WHAT IS EXPECTED
Find and copy the lines in the records beneath this task that contain the word "button".

Pixel coordinate grounding data

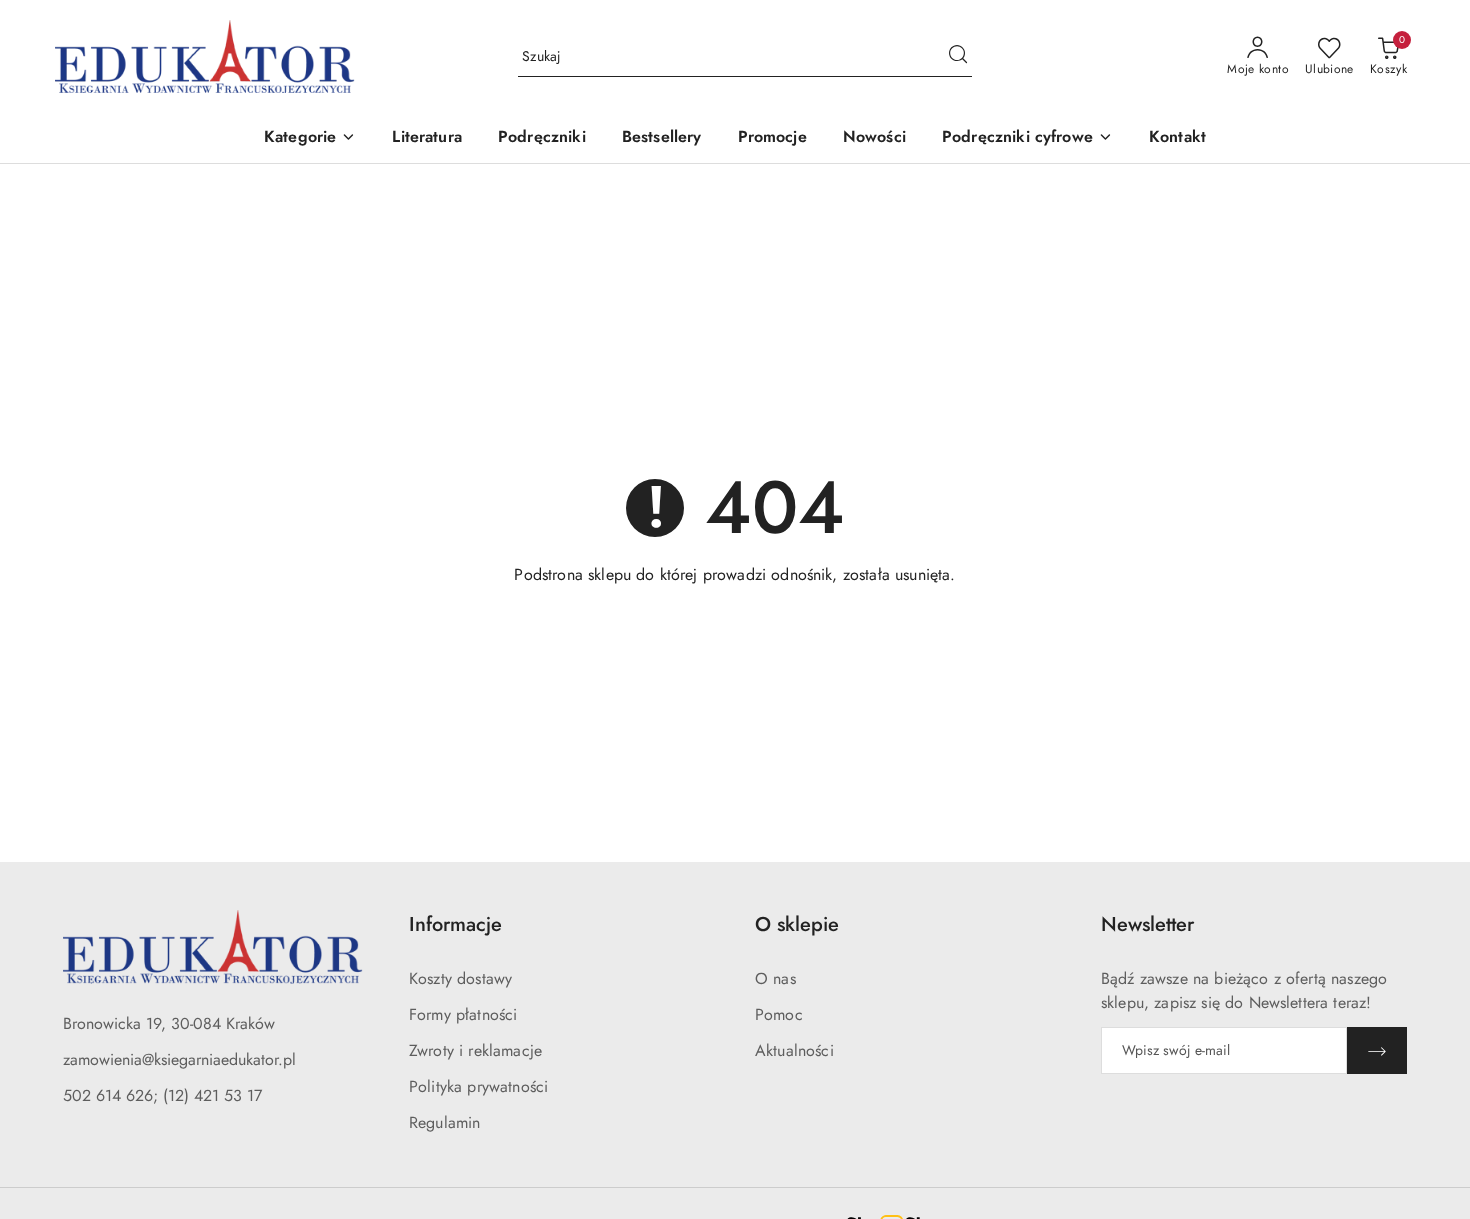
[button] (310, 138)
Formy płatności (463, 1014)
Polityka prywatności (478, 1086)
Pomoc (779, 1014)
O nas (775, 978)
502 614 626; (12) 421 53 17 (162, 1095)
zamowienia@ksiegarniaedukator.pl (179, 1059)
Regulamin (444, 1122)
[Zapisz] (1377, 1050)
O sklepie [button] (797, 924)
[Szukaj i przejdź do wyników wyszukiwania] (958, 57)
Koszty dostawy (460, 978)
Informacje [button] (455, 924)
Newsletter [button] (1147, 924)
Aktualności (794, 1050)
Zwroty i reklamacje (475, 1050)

ANSWER TO THIS PROBLEM
[button] (310, 138)
O sklepie [button] (797, 924)
Informacje [button] (455, 924)
Newsletter [button] (1147, 924)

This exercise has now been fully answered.